Je demeure toutefois préoccupé par un certain nombre d’amalgames et d’approximations conceptuels qui risquent, une fois la loi adoptée, de porter atteinte aux libertés fondamentales. Permettez-moi de vous présenter brièvement les principales questions qui, selon moi, posent problème dans la proposition de loi.

1ère question relative au consentement :

Tout d’abord, il est important de rappeler la différence entre la prostitution en tant que telle, (activité légale en France sous réserve du respect de l’ordre public) et l’exploitation de la prostitution pour autrui, activité fortement pénalisée aussi bien au niveau nationale qu’international. En effet, la Convention des Nations Unies de 1949 ratifiée par la France en 1960 interdit expressément l’exploitation de la prostitution d’autrui. Tous les travaux effectués dans le cadre du Conseil de l’Europe font cette distinction fondamentale entre prostitution libre et prostitution forcée en condamnant fermement ce dernier cas de figure[1]. De même, la CNCDH fait clairement cette distinction[2] qui me semble capitale à l’heure d’établir le régime de responsabilité des acteurs dudit système prostitutionnel.

Si la proposition de loi ne pénalisait pas la prostitution (comme elle le prétend) mais uniquement le système prostitutionnel, elle aurait dû tenir compte de cette distinction majeure. Or, l’article 16 de la proposition, en modifiant le code pénal, statue que, « le fait de solliciter, d’accepter ou d’obtenir des relations de nature sexuelle d’une personne qui se livre à la prostitution, y compris de façon occasionnelle, en échange d’une rémunération, d’une promesse de rémunération, de l’utilisation d’un bien immobilier, de l’acquisition d’un bien immobilier, ou de la promesse d’un tel avantage, est puni de l’amende prévue pour les contraventions de la cinquième classe ».  Mais, si une personne se livre de manière occasionnelle à une activité prostitutionnelle, pourquoi la traiter comme victime du proxénétisme ?

La proposition de loi ne fait pas seulement qu’ignorer la différence entre un acte choisi et un acte subi mais utilise la notion de système pour signaler justement l’impossibilité de consentir à la prostitution.

Le féminisme a démontré avec pertinence que le consentement eut, pendant longtemps, une valeur différente selon qu’on soit homme ou femme, cette dernière ne pouvaitconsentir qu’à une forme ou à une autre de domination[3]. Toutefois, cette critique du consentement ne doit pas compromettre le consensualisme en tant que principal critère permettant de déterminer la légitimité des comportements sexuels. Le combat des féministes a justement permis que les femmes puissent devenir des actrices autonomes, capables de choisir en toute liberté leur destin aussi bien sur le plan privé que politique. C’est pourquoi, considérer qu’aucune femme dans aucune circonstance et d’une manière absolue ne peut donner librement son consentement à la prostitution revient à réactualiser une attitude paternaliste à son égard. En effet, en excluant la possibilité d'une participation consentie à la prostitution, on répète la représentation archaïque des femmes comme victimes incapables des choix autonomes.

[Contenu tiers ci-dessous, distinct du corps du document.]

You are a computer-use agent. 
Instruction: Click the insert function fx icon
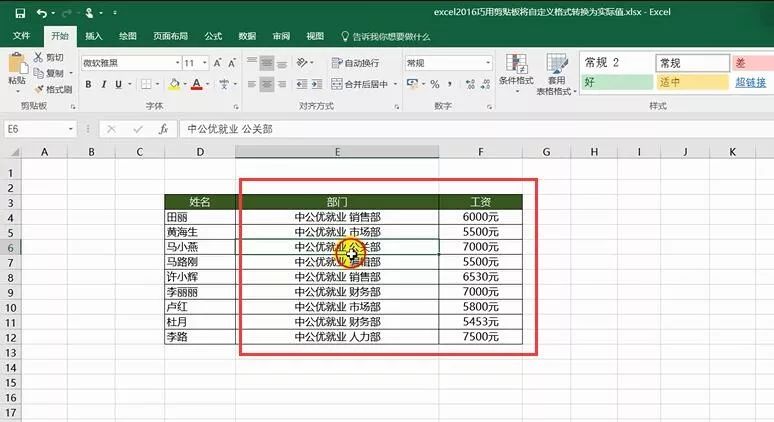(x=161, y=129)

Tout se passe comme si pour « responsabiliser » le client, il faudrait déresponsabiliser les prostituées par une victimisation in abstracto. Il est évident que tant que subsistent des rapports asymétriques entre les individus, seule l’intervention de la loi peut garantir la liberté mais il ne faut pas confondre la prostitution avec les conditions (souvent déplorables) dans lesquelles s’exerce la prostitution. Ce sont ces dernières qui posent un véritable problème et non pas les rapports sexuels tarifés, en tant que tels[4].

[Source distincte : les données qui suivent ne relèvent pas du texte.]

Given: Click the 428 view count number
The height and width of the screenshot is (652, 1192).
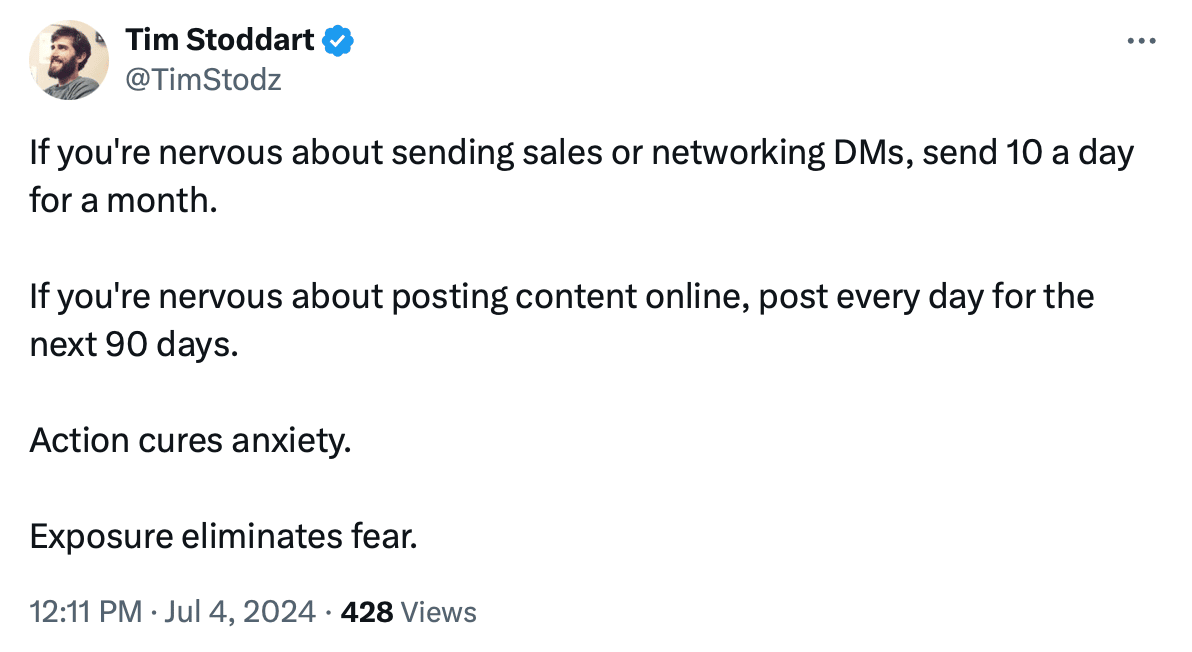Looking at the screenshot, I should pos(367,611).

2ème question relative au genre, à la nationalité et à l’orientation sexuelle:

La proposition de loi est présentée comme un dispositif permettant de lutter contre les violences faites aux femmes. Cependant, si l’élément protégé par la proposition de loi est la dignité des femmes, ce dispositif ne devrait pas s’appliquer aux prostitués hommes et aux clientes femmes. L’exposé de motif de ladite proposition reconnait pourtant ces situations en indiquant que 15% des personnes prostituées serait des hommes et que 1% des clients serait des femmes. L’exposé des motifs indique également que la situation a énormément changé dans les dernières dix années et qu’à l’heure actuelle uniquement 10% des prostituées seraient de nationalité française.

Je ne connais pas les chiffres exactes de la prostitution et les études scientifiques ne me semblent pas aller nécessairement dans le sens des pourcentages maniés par le Législateur[5] mais acceptons-les dans l’état, ces données statistiques non seulement ne constituent pas une règle juridique mais de surcroit ne changent nullement le fond de la problématique. En effet, quoique minoritaire, il existe toujours une partie de la population concernée qui n’est pas sous la domination masculine ni sous le joug des mafias.

En fonction de ces données statistiques, lorsque  la proposition de loi parle de « système prostitutionnel », elle aurait dû se référer non pas à l’ensemble des situations prostitutionnelles mais uniquement à l’activité érotique des femmes étrangères contraintes à se prostituer par la pression des proxénètes. Elles sont désormais considérées par la proposition de loi comme des victimes et non pas comme des délinquantes, c’est pourquoi l’infraction de racolage a été abrogée.

Le problème c’est qu’en ne faisant pas la distinction entre prostitution choisie et prostitution forcée, entre prostitués hommes, prostituées femmes, prostituées transsexuelles et entre rapports hétérosexuels et homosexuels, la proposition de loi pénalise également certains cas de figure qui ne semblent pas correspondre à l’image de la victime présentée par le texte. Ainsi, un homme français appartenant à la classe moyenne, majeur et consentant qui entretien de manière occasionnelle des rapports sexuels avec d’autres hommes est assimilé à une femme étrangère victime d’un réseau de proxénètes même si, dans ce cas de figure, la dimension de domination de genre n’existe pas, tout comme l’exploitation d’autrui[6].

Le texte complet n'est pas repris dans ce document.